Pour une laïcité d’émancipation, par Marceau Pivert.
Préfacé par Eddy Khaldi
mardi 2 juin 2015
Par Bernard Treper
Co-animateur du Réseau Éducation Populaire (REP).
Ce livre (Editions Demopolis 2015, 205 pages, 19 euros) est une réédition du livre de Marceau Pivert de 1932. En lisant ce livre, tous les militants de la laïcité et tous les militants de la gauche de transformation sociale et politique apprendront quelque chose. Car la connaissance de l’histoire des luttes est un impératif catégorique pour mener les bons combats aujourd’hui. La ligne directrice de ce texte est qu’il y a un lien charnel entre le combat laïque, le combat social et le chemin de l’émancipation humaine.
C’est d’abord et avant tout un livre d’histoire des rapports entre l’Eglise et la laïcité dans les luttes sociales en partant des origines jusqu’à l’alliance de la bourgeoisie et de l’Eglise du vivant de Marceau Pivert en passant par le christianisme dans l’Empire romain, le moyen âge , la Réforme, la Révolution française, l’Empire, la Restauration, la loi Falloux, la Commune de Paris, les lois laïques du début de la troisième République. Dans une deuxième partie plus courte, c’est ensuite un travail doctrinal sur le catholicisme social comme idéologie de l’Eglise contre le prolétariat et un travail de clarification entre la laïcité bourgeoise de Jules Ferry, la laïcité ouverte (eh oui, c’était déjà un concept clérical : il a été repris depuis les années 1970 par la Ligue de l’Enseignement, la Ligue des droits de l’homme et la gauche néolibérale, puis par la droite néolibérale avec Sarkozy) de l’abbé Desgranges et bien sûr une conception de la laïcité qu’il qualifie d’émancipation.
L’auteur montre très bien la capacité de la mobilisation de l’Eglise catholique contre la loi de 1905 puis dans sa bataille contre la loi, puis son accommodement lorsqu’elle s’allie avec la bourgeoisie contre le prolétariat. Il explique bien l’action conjointe de la droite, de l’extrême droite et de l’église à partir de 1918 grâce à l’Union sacrée pour reconquérir le terrain qu’ils ont perdu entre 1905 et 1914. On mesure là que l’Eglise a bénéficié de l’assassinat de Jean Jaurès le 31 juillet 1914, lui qui s’opposait à l’Union sacrée…
Il explique en détail la mobilisation massive de l’alliance de la droite, de l’extrême droite et de l’église contre le Bloc des gauches en 1924 contre l’application de la loi de 1905 en Alsace et en Moselle.
Il montre que de tout temps depuis le IVe siècle, l’Eglise a été du côté des puissants contre le mouvement progressiste et contre la volonté du peuple de s’émanciper. Il montre pourquoi les structures religieuses, toutes les structures religieuses, sont des adversaires de la révolution et du progressisme.
Quel beau livre à opposer à la partie actuelle de la gauche et de l’extrême gauche qui accepte les alliances avec les tenants de la doctrine sociale des églises ou avec les islamistes obscurantistes et réactionnaires, car ils pensent que les « musulmans » ont remplacé la classe ouvrière dans le schéma marxiste (en utilisant un mot d’ordre mortel pour le prolétariat : les ennemis de mes ennemis sont mes amis) et que la lutte contre les discriminations a remplacé la lutte des classes devenue obsolète pour eux.
Quelle belle occasion de remarquer que les arguments contre le principe de laïcité d’avant 1932 sont les mêmes aujourd’hui – réactualisés bien sûr avec les mots de notre époque – tant chez les adeptes de la laïcité d’imposture fréquents dans la gauche solférinienne et aussi dans l’Autre gauche, que chez les adeptes de l’ultra-laïcisme anti-laïque de la droite et de l’extrême droite. La reprise des écrits des cléricaux de l’époque permet facilement de faire ce parallèle.

* [CONSIGNE 1]
Recopiez, dans l'extrait du document, le passage qui commence par les mots contenant « Il montre que » et se termine par « et du progressisme. ».
* [CONSIGNE 2]
D'après l'extrait du document, à quelle date Jean Jaurès a-t-il été assassiné ?
* [CONSIGNE 3]
Selon l'extrait du document, qui a repris le concept de « laïcité ouverte » depuis les années 1970 ? Citez-les tous.
Les lignes ci-dessous ne servent à rien dans ce travail.

* [DONNÉES FOURNIES]
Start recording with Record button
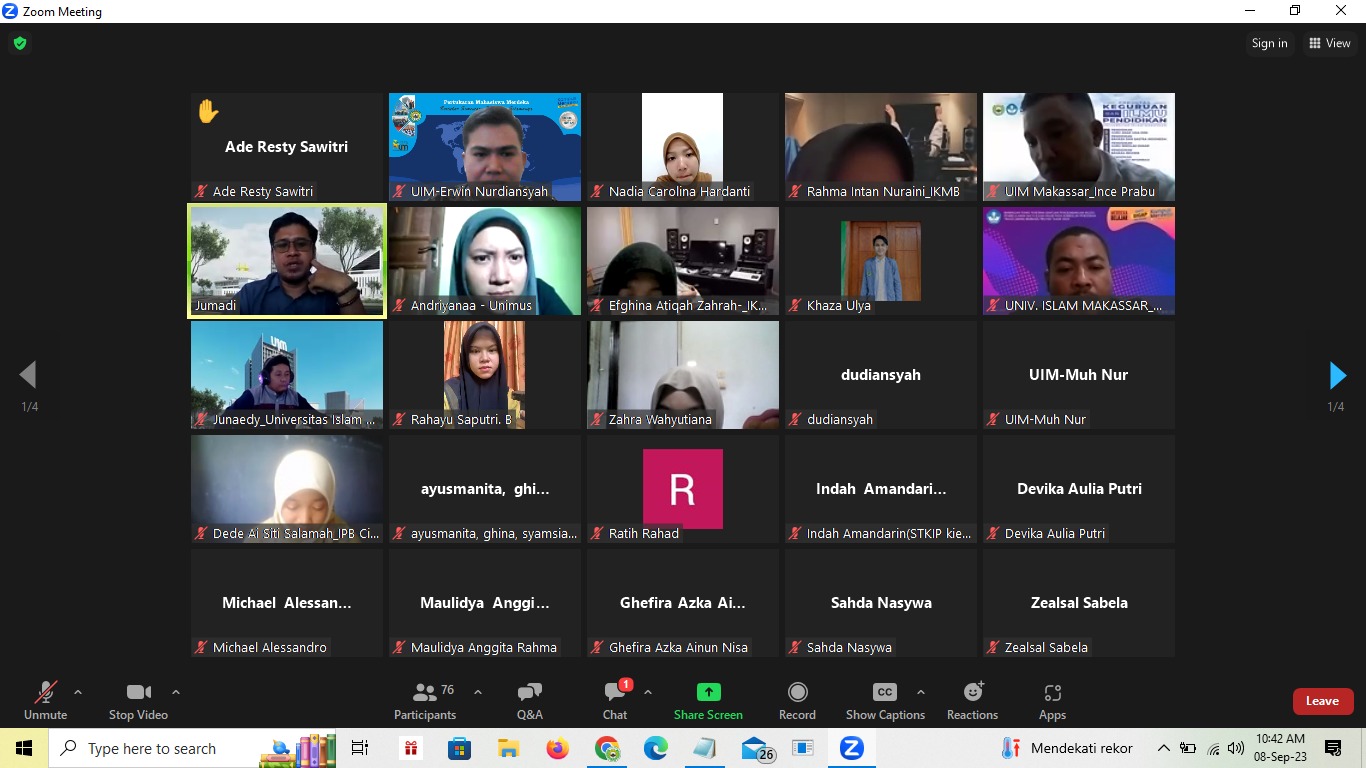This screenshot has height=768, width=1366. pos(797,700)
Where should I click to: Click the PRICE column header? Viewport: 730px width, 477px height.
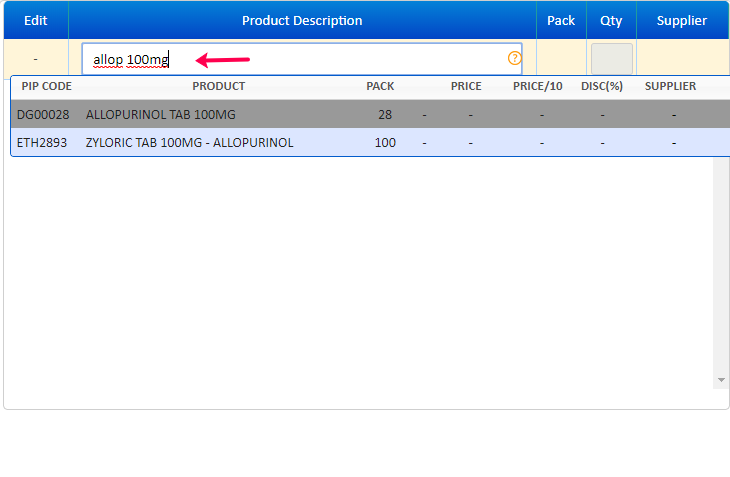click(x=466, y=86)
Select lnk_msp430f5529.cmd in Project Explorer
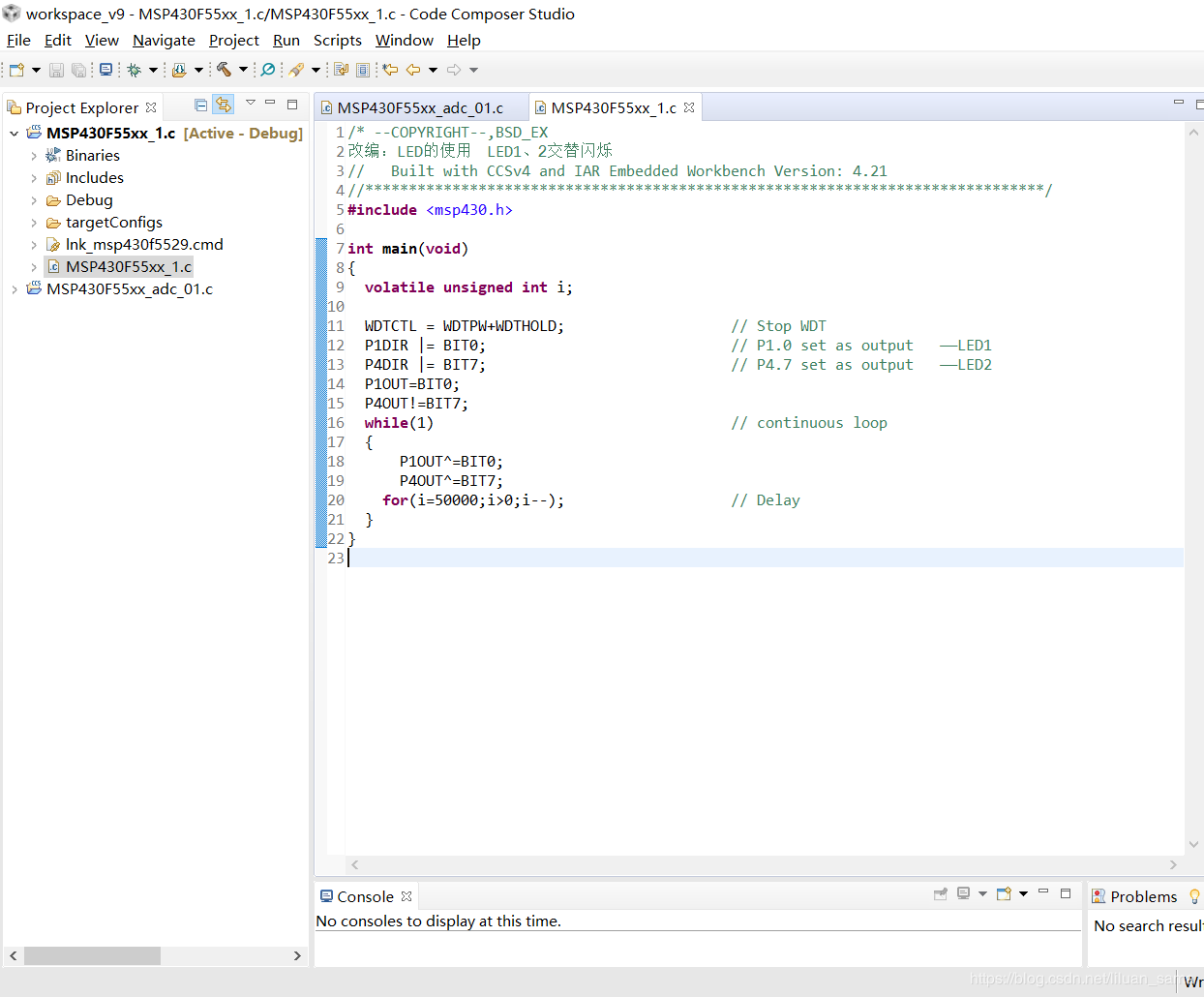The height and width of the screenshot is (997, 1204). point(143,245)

...

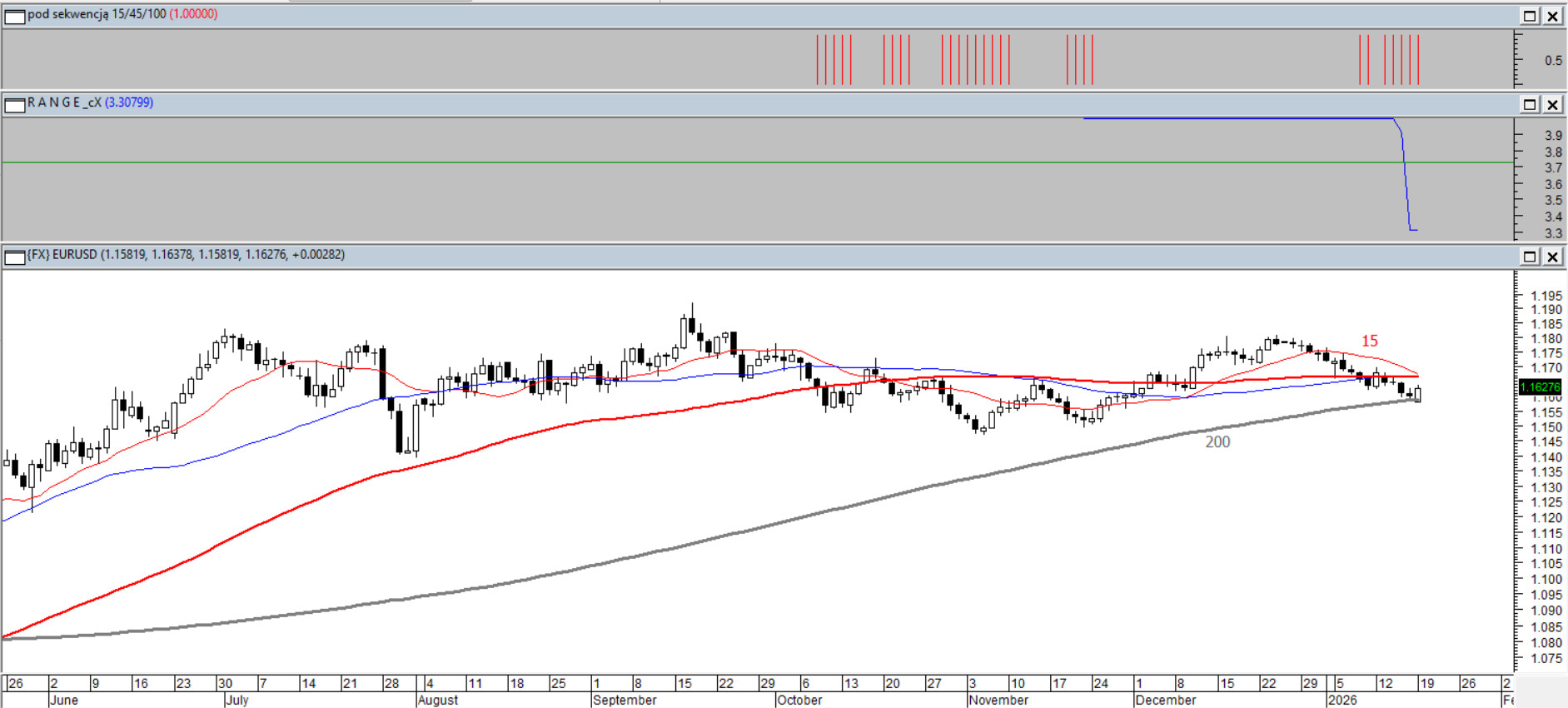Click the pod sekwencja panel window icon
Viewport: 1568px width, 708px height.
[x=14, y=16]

* [CORRIGÉ 1]
Il montre que de tout temps depuis le IVe siècle, l’Eglise a été du côté des puissants contre le mouvement progressiste et contre la volonté du peuple de s’émanciper. Il montre pourquoi les structures religieuses, toutes les structures religieuses, sont des adversaires de la révolution et du progressisme.

* [CORRIGÉ 2]
Le 31 juillet 1914.

* [CORRIGÉ 3]
La Ligue de l'Enseignement, la Ligue des droits de l'homme, la gauche néolibérale, puis la droite néolibérale avec Sarkozy.